Das nahegelegene Valle de Cocora ist ein Muss und so fahren wir mit einem kleinen Willys Jeep los. Das vermeintliche Fassungsvermögen von 6 Personen wird dabei massiv überschritten und schlussendlich drängen sich 16 Personen im und ums Fahrzeug. Richtig abenteuerlich wird es aber erst, als unser Chauffeur anhält und das bereits lose Bremspedal definitiv abmontiert... aber alles kein Problem, den letzten Kilometer gehts ja nur noch bergauf. Freudig wandern wir durch die surreale Landschaft mit dick vernebeltem Nebelwald und sonnigen, saftig grünen Wiesen in denen die schlanken, bis zu 60 Meter hohen Wachspalmen in den Himmel ragen.

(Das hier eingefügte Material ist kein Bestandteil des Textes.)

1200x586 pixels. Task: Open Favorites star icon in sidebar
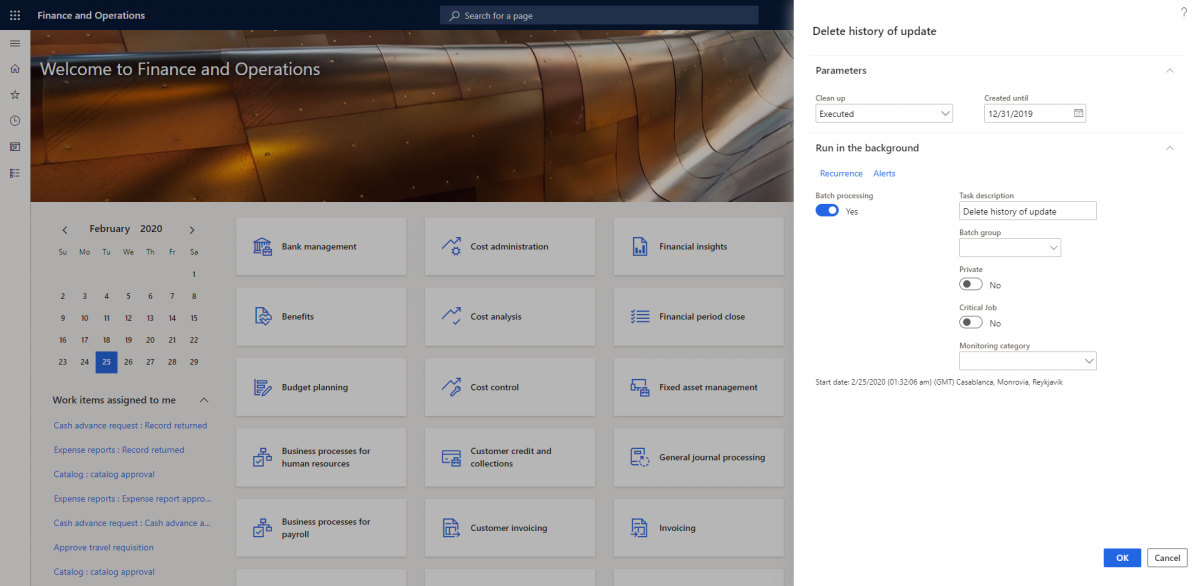[x=14, y=95]
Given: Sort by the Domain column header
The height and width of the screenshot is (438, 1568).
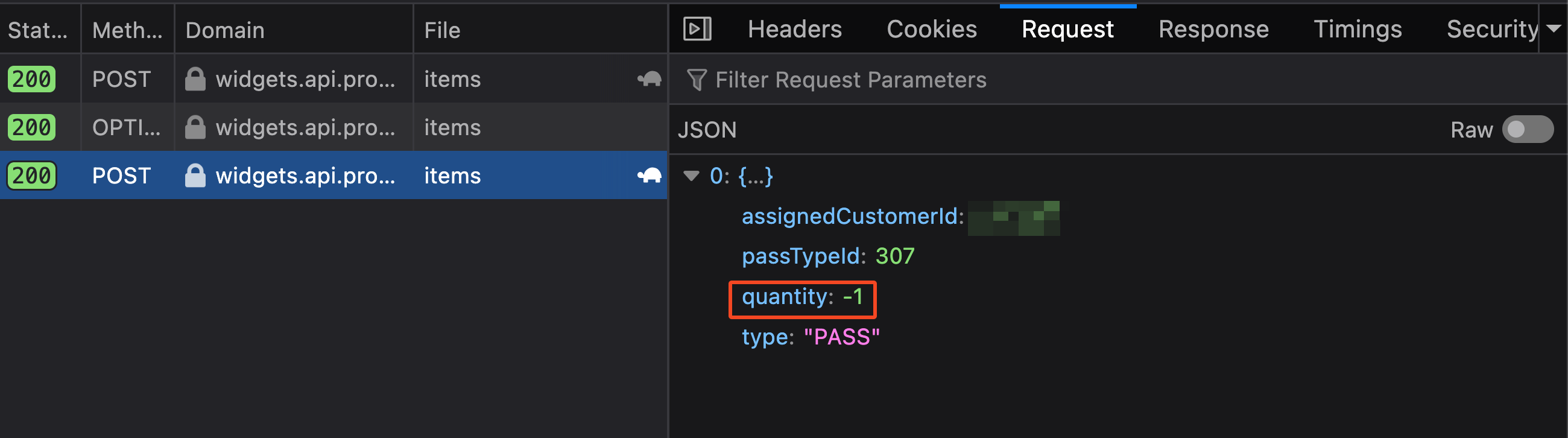Looking at the screenshot, I should [224, 30].
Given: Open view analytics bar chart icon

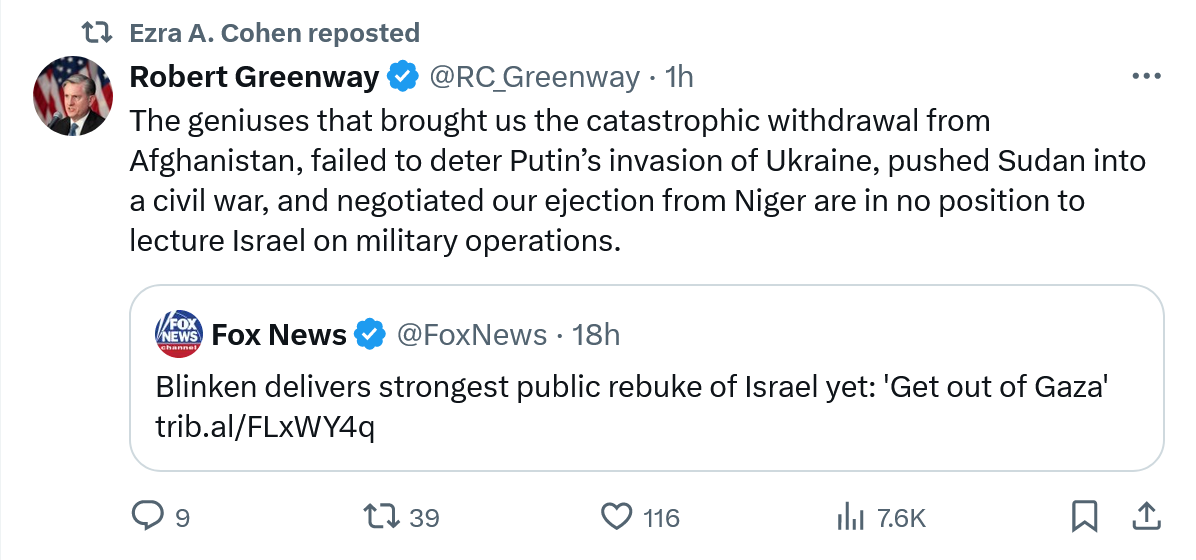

Unterwegs stärken wir uns mit einer Tasse süssen Kaffee, begleitet von einem Stück säuerlichen Frischkäse, eine hiesige Spezialität.
Salento und Umgebung mit all den Hügeln, Wäldern, Flusstälern, gepflegten farbigen Fincas und Weiden mit Rindern und Pferden erobert unsere Herzen im Nu und der Abschied fällt uns nicht leicht.
Unser nächstes Ziel Manizales ist rein optisch etwas Eindrückliches und erinnert an eine Berg- und Talbahn, denn die Stadt mit 400'000 Einwohnern verteilt sich auf vielen Anhöhen. Die Hauptstrasse verbindet die zwei wichtigsten Stadtteile und führt einem langen Kamm entlang, links und rechts hat es knapp Platz für ein Trottoir und dann gehts sofort und unglaublich steil die Seitenstrassen hinunter.
Da wir uns nun mitten im grössten Kaffeeanbaugebiet von Kolumbien befinden, besuchen wir auch eine der vielen Plantagen. In der wunderschönen Hacienda Venecia werden wir mit einem Kaffee (was denn sonst?) begrüsst und in die Geheimnisse des schwarzen Goldes eingeweiht. Wir beginnen den Prozess in umgekehrter Reihenfolge und rösten als erstes eine Handvoll Bohnen und während sich langsam ein feiner Duft im Raum verbreitet, lernen wir die verschiedenen Röstaromen (z.B. dunkle Schokolade, Pfeifentabak, Gurke, gekochtes Rindfleisch) mit Hilfe von Riechfläschchen kennen. Wir sortieren die rohen Bohnen und trennen die Guten von den Schlechten, die Ersteren werden exportiert, der Rest ist für den Inlandkonsum bestimmt. Draussen besichtigen wir die aufwändigen Anlagen in denen die Bohnen aus den Früchten gequetscht und getrocknet werden. Und langsam aber sicher nähern wir uns dem Kern der Sache, der mühsamen Arbeit in der Plantage: Anpflanzen und Pflegen der Stauden, Jäten der Erde und schlussendlich das Pflücken jeder einzelnen reifen, gelben oder roten Früchte. Und dies alles in steilsten Hängen, in brütend feuchter Hitze und umschwärmt von angriffslustigen Moskitos... eine Knochenarbeit. Zurück in der Hacienda trinken wir unseren Kaffee mit grösstem Respekt!
Die Weiterreise Richtung Norden führt über Medellín. Von hier aus machen wir einen Tagesausflug zum weitläufigen und verästelten Stausee bei Guatapé und den die Landschaft dominierenden, mächtigen Monolithen Piedra el Peñol. Schwitzend erklimmen wir dessen 635 Stufen und der Krampf lohnt sich: die Aussicht ist schlichtweg der Hammer!
In Medellín decken wir uns noch mit Geld ein und kommen mit einem Rekordbezug zu sage und schreibe 1'500'000 Pesos und sind somit gemeinsam dreifache Millionäre und ausgerüstet für das "süsse Nichtstun" am Strand :-)
Was wir von Kolumbien immer wieder gehört haben, hat sich tatsächlich bestätigt. Wir treffen auf sehr viele herzliche Menschen, die gerne mit uns plaudern, uns weiterhelfen und die glücklich und stolz sind, dass wir ihr schönes Land bereisen.